GIVEN TEXT ->
While Sharjah is known for its public museums (Sharjah Biennial director Hoor Al Qasimi was at Frieze, considering works for the museum collection), Dubai rarely makes headlines for cultural eminence. But in late December came the announcement that the emirate had commissioned Zaha Hadid to design an opera house complex on an island in the Creek, followed by the revelation of vague plans for two museums, one dedicated to art.
A few months earlier, the nascent contemporary art scene in Dubai was invigorated by the opening of The Third Line, a slick, warehouse-style space in the industrial Al Quoz area. Local gallery devotees, many of whom are new collectors, buy work by first-time exhibitors such as Raghda Bukhash, Lamya Gargash, and Amna Al Zaabi, and regional hotshots Youssef Nabil and Farhad Moshiri.
The Gulf states have also been instrumental in keeping Beirut galleries going during a politically and economically grueling year. As Agial Art Gallery director Saleh Barakat told Bidoun, “We suffer from the force majeure like any other market, but let’s say that the art market in Lebanon stumbles but doesn’t fall. The burgeoning economies of the Gulf have encouraged collectors to come to Beirut on buying sprees. The Lebanese diaspora, visiting from the US and Europe, and accustomed to buying art, also equilibrates the situation to an extent.” The opening of the Sfeir-Semler Gallery, with its roster of high-profile international artists, and the success of Homeworks III helped Beirut’s art scene remained relatively buoyant in 2005.
The Third Line also runs a consultancy, tasked is to build a corporate art collection for the Dubai International Financial Center (DIFC), which aims to be Wall Street’s UAE equivalent. The DIFC is focusing on regional and international contemporary art. Its first commissions for the two lobbies of The Gate building are due for completion this spring: huge numbers and letters canvases by Tehran–based artist Farhad Moshiri and abstract landscapes by Bahraini Balqees Fakhro. When Christie’s launched its first Arab world office in the Dubai Metals and Commodities Center in April 2004, the local art world assumed it would be relying on jewels and other typical Middle Eastern interests. Indeed, its first foray in the region was the Camel Caravan Gala Auction, a charity sale of kitschy fiberglass camels decorated by local artists and enthusiasts, which grace the roundabouts and expressways of the city.

EXTRACTED ENTRIES ->
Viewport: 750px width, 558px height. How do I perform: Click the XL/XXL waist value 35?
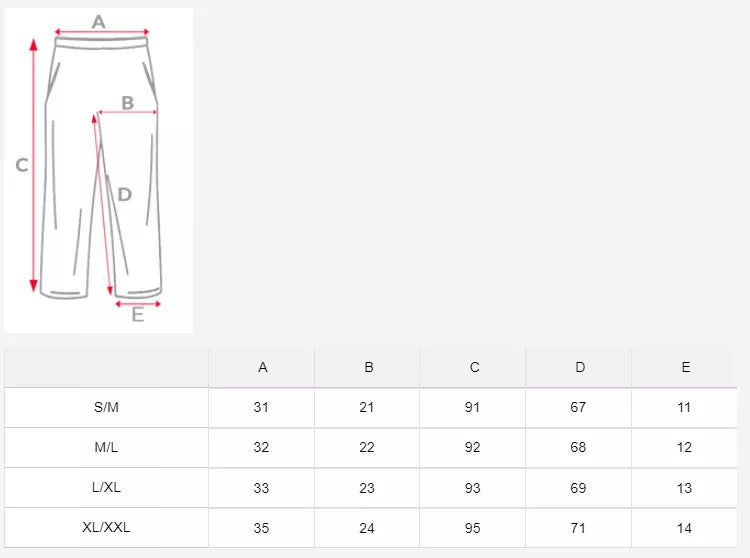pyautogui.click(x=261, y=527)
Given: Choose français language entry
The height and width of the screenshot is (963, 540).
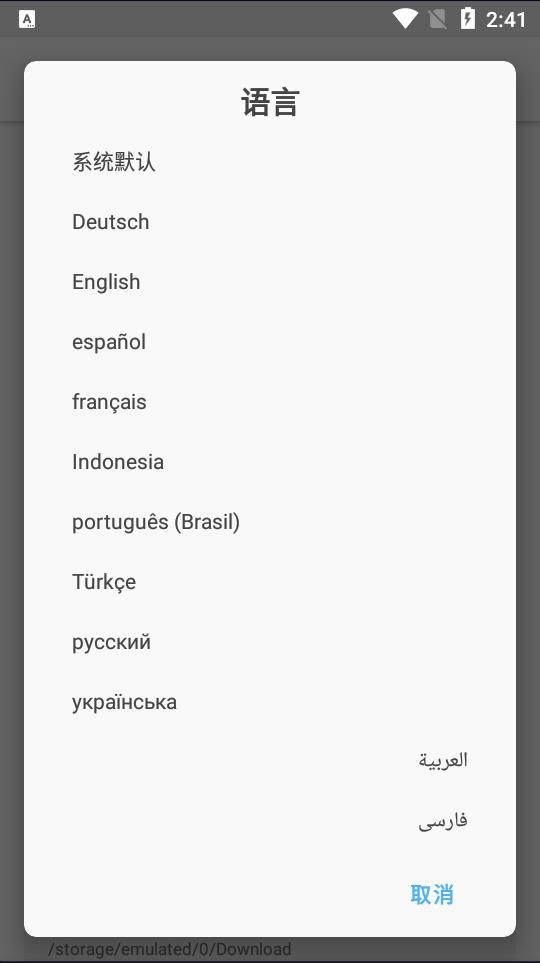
* * *
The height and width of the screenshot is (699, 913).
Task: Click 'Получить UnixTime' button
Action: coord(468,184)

WHAT YOU WILL DO ->
1. List every art gallery named in the passage on the Gulf art scene.
2. Answer these questions using the passage on the Gulf art scene:
(a) Where is the opera house complex that Dubai commissioned Zaha Hadid to design?
(b) Who is the director of Agial Art Gallery?
(c) Which two artists made the first commissions for the lobbies of The Gate building?
3. Continue the passage on the Gulf art scene from the point where it stops.
The data has no connection to the passage on the Gulf art scene.

EXERCISE RESULTS ->
1.
The Third Line
Agial Art Gallery
Sfeir-Semler Gallery

2.
(a) On an island in the Creek.
(b) Saleh Barakat.
(c) Farhad Moshiri and Balqees Fakhro.

3.
A pre-sale exhibition of Orientalist art in Dubai in May 2004 saw a subsequent increase in interest from Gulf buyers at the June sale in London. (The growing importance of the Gulf market for Orientalism is illustrated by a show opening this March at the Majlis Gallery, Dubai: London’s Mathaf Gallery, specialists in nineteenth century paintings of the Arab world, are bringing their wares directly to their Gulf clients for the first time.)
Meanwhile, other Christie’s departments reportedly noticed a rise in interest in twentieth century international art in the region.
Perhaps it’s not so much of a surprise that on May 24, Christie’s will be holding their first official auction in the region at the Emirates Towers Hotel — and that it will be of international modern and contemporary art. Alongside a handful of big international names, including Damien Hirst, Hiroshi Sugimoto, and Shirin Neshat, the sale will offer a mix of works by artists from across the Arab world, India, and Iran, including Chant Avedissian, Mahmoud Said, Dia Al-Azzawi, Parviz Tanavoli, Hossein Zenderoudi, and Shadi Ghadirian.